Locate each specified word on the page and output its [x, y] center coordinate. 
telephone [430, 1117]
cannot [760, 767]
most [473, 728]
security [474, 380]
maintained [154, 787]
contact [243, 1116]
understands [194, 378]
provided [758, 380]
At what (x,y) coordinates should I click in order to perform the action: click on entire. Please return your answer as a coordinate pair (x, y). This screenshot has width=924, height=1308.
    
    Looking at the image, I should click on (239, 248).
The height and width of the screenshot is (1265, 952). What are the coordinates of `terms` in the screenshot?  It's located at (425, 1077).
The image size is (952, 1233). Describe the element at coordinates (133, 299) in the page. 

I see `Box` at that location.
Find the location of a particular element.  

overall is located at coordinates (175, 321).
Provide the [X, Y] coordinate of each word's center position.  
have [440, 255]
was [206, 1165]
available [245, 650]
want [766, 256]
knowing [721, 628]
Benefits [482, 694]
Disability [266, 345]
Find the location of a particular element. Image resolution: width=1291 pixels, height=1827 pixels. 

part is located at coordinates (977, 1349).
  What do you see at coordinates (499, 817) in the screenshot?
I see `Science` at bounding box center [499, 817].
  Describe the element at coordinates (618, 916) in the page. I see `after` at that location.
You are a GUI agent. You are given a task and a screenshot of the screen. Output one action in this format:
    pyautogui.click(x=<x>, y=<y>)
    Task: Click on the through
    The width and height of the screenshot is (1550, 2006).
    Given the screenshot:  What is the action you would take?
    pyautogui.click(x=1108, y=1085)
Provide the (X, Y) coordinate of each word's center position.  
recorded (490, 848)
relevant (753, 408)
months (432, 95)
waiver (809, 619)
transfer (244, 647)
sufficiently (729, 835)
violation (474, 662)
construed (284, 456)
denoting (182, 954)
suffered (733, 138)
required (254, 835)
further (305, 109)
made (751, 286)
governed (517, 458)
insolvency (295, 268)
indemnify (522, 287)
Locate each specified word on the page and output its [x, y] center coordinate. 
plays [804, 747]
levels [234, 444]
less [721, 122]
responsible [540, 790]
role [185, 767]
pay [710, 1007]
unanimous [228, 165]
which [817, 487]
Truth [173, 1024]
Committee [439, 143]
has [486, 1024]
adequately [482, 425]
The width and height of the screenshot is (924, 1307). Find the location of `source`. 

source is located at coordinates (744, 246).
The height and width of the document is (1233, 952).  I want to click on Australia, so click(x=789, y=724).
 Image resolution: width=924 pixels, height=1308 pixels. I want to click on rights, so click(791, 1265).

**Task goal**: Copy all of the material above word for word, leaving nothing out.

**The answer**:
Locate each specified word on the page and output its [x, y] center coordinate. 
telephone [430, 1117]
cannot [760, 767]
most [473, 728]
security [474, 380]
maintained [154, 787]
contact [243, 1116]
understands [194, 378]
provided [758, 380]
At what (x,y) coordinates should I click in order to perform the action: click on entire. Please return your answer as a coordinate pair (x, y). This screenshot has width=924, height=1308.
    
    Looking at the image, I should click on (239, 248).
The height and width of the screenshot is (1265, 952). What are the coordinates of `terms` in the screenshot?  It's located at (425, 1077).
The image size is (952, 1233). Describe the element at coordinates (133, 299) in the page. 

I see `Box` at that location.
Find the location of a particular element.  

overall is located at coordinates (175, 321).
Provide the [X, Y] coordinate of each word's center position.  
have [440, 255]
was [206, 1165]
available [245, 650]
want [766, 256]
knowing [721, 628]
Benefits [482, 694]
Disability [266, 345]
Find the location of a particular element. Image resolution: width=1291 pixels, height=1827 pixels. 

part is located at coordinates (977, 1349).
  What do you see at coordinates (499, 817) in the screenshot?
I see `Science` at bounding box center [499, 817].
  Describe the element at coordinates (618, 916) in the page. I see `after` at that location.
You are a GUI agent. You are given a task and a screenshot of the screen. Output one action in this format:
    pyautogui.click(x=<x>, y=<y>)
    Task: Click on the through
    The width and height of the screenshot is (1550, 2006).
    Given the screenshot:  What is the action you would take?
    pyautogui.click(x=1108, y=1085)
Provide the (X, Y) coordinate of each word's center position.  
recorded (490, 848)
relevant (753, 408)
months (432, 95)
waiver (809, 619)
transfer (244, 647)
sufficiently (729, 835)
violation (474, 662)
construed (284, 456)
denoting (182, 954)
suffered (733, 138)
required (254, 835)
further (305, 109)
made (751, 286)
governed (517, 458)
insolvency (295, 268)
indemnify (522, 287)
Locate each specified word on the page and output its [x, y] center coordinate. 
plays [804, 747]
levels [234, 444]
less [721, 122]
responsible [540, 790]
role [185, 767]
pay [710, 1007]
unanimous [228, 165]
which [817, 487]
Truth [173, 1024]
Committee [439, 143]
has [486, 1024]
adequately [482, 425]
The width and height of the screenshot is (924, 1307). Find the location of `source`. 

source is located at coordinates (744, 246).
The height and width of the document is (1233, 952).  I want to click on Australia, so click(x=789, y=724).
 Image resolution: width=924 pixels, height=1308 pixels. I want to click on rights, so click(791, 1265).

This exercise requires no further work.